═════ Information shown ═════

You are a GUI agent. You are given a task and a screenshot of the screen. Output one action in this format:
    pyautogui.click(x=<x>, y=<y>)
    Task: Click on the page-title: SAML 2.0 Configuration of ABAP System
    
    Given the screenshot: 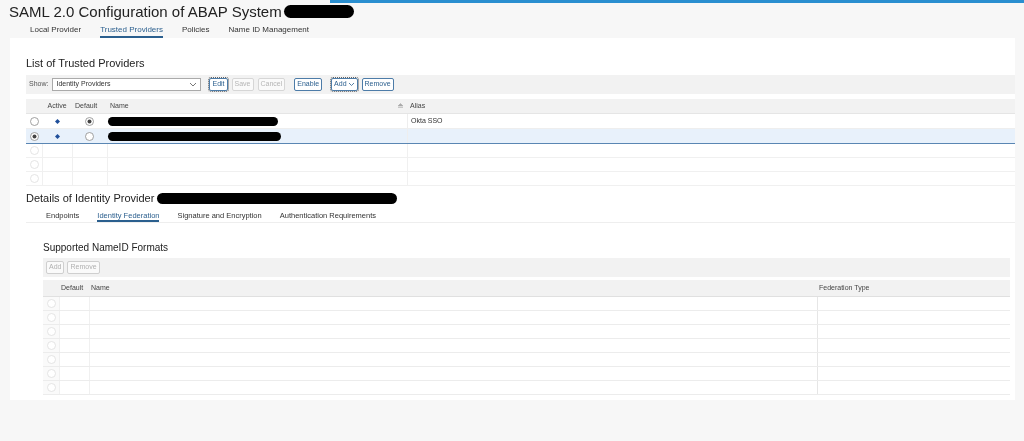 What is the action you would take?
    pyautogui.click(x=146, y=12)
    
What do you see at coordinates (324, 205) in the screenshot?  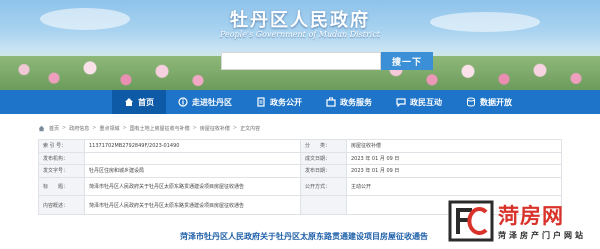 I see `info-label` at bounding box center [324, 205].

═════

* [Task details]: Retype, character for character, the lines above from the very first one through the line containing "Task: Click on", including both of those lines.

* [Written reply]:
You are a GUI agent. You are given a task and a screenshot of the screen. Output one action in this format:
    pyautogui.click(x=<x>, y=<y>)
    Task: Click on the page-title: SAML 2.0 Configuration of ABAP System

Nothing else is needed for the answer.